- Born: 18 August 1997 (age 29) Sydney, New South Wales, Australia
- Education: Newtown High School of the Performing Arts; Western Australian Academy of Performing Arts (BFA);
- Occupations: Singer; actor;
- Years active: 2014–present
- Musical career
- Genres: Rock;
- Instruments: Vocals; guitar;
- Member of: Mac the Knife

= Bryn Chapman Parish =

Australian singer and actor (born 1997)

Bryn Chapman Parish (born 18 August 1997) is an Australian singer and actor.

==Career==
Born in Sydney, he began his career on the stage in France.
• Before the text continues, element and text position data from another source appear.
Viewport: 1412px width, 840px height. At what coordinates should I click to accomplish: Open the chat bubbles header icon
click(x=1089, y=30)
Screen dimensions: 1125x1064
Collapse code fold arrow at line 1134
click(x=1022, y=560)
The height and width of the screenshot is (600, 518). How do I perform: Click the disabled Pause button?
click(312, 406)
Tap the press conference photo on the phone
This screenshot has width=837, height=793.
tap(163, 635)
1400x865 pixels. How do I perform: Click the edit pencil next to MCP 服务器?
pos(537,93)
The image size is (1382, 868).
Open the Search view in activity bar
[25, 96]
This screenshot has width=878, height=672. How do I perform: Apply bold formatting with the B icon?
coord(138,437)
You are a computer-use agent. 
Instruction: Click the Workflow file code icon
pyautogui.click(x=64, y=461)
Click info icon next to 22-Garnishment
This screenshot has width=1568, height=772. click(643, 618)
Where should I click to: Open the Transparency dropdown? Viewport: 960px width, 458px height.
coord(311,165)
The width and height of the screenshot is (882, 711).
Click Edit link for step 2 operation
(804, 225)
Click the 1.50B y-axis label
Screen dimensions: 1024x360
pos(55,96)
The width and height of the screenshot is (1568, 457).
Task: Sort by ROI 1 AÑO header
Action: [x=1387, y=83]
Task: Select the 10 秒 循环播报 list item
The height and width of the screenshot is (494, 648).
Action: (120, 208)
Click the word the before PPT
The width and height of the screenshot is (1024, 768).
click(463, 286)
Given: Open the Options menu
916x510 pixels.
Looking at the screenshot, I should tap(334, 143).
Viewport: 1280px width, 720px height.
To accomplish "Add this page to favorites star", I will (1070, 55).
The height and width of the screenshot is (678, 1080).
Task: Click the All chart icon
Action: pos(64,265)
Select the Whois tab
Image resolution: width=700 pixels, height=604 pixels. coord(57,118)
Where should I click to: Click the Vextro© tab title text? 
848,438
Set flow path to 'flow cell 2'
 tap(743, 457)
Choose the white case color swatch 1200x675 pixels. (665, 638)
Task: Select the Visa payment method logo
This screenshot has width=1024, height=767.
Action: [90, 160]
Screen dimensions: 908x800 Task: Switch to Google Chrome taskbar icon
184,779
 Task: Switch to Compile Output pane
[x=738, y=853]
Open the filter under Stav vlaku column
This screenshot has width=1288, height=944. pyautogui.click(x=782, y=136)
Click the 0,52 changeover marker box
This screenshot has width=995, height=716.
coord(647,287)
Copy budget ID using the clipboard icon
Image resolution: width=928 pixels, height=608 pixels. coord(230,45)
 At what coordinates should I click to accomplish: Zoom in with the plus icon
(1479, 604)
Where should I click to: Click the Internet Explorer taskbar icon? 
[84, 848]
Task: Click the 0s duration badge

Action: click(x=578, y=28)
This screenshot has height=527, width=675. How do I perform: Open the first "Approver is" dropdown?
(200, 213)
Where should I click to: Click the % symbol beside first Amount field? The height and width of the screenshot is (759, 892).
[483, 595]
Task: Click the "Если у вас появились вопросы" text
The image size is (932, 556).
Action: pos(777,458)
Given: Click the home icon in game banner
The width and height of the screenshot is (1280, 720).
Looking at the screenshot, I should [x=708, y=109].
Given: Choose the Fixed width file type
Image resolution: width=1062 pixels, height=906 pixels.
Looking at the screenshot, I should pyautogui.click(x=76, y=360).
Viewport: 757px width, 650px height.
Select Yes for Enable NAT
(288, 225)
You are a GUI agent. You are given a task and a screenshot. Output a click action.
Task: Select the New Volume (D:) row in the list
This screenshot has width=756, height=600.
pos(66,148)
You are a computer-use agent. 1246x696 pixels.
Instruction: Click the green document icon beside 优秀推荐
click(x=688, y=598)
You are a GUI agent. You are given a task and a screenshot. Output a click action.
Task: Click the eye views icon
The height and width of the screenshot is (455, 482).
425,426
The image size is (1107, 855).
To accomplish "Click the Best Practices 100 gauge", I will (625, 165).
After first gaining interest in acting in a traveling production of Cyrano de Bergerac, Chapman Parish made his professional acting debut with an uncredited role in the biographical war film Unbroken (2014), directed by Angelina Jolie. He had a number of roles in short films during the late 2010s and a small role in the television series Mr Inbetween (2021), before his breakthrough in the Netflix comedy drama series Heartbreak High (2022–2026), a reboot of the eponymous 1990s series. Chapman Parish's role in the series won him the AACTA Audience Choice Award for Best Actor.

Chapman Parish is also the frontman of the alt rock band Mac the Knife.